Your task: Could you filter the records below down to the lines that include the word "will"?

Stored data entries:

▬▬▬▬▬▬

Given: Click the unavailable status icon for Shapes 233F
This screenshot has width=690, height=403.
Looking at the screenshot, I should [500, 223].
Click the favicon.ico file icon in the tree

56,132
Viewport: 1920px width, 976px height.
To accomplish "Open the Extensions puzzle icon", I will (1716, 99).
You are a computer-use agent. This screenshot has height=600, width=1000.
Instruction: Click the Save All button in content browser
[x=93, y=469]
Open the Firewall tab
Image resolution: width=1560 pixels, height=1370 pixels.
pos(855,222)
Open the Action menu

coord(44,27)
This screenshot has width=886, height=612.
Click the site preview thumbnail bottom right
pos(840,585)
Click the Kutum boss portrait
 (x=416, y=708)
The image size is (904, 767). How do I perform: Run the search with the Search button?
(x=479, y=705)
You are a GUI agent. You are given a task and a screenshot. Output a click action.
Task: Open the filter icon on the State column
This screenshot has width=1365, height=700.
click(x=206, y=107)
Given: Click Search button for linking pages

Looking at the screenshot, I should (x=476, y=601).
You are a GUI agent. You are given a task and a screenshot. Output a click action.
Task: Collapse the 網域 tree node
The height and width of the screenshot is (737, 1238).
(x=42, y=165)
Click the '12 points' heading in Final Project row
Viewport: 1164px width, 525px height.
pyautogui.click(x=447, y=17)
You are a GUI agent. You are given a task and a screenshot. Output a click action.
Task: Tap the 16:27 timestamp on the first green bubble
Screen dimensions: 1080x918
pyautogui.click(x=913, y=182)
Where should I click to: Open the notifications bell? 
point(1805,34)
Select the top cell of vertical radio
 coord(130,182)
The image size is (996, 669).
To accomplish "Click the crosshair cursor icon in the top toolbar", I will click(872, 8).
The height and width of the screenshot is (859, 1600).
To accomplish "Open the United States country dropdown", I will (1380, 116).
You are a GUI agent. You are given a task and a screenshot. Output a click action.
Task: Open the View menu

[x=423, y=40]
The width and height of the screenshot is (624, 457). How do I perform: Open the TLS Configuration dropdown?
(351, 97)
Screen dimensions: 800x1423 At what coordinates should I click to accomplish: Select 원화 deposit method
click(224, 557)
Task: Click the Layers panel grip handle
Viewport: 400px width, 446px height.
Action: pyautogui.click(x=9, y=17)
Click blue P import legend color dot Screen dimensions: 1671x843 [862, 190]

▬▬▬▬▬▬

Result for this exercise:
To accomplish "Open the Extensions puzzle icon", I will (1716, 99).
To accomplish "Click the crosshair cursor icon in the top toolbar", I will click(872, 8).
To accomplish "Open the United States country dropdown", I will (1380, 116).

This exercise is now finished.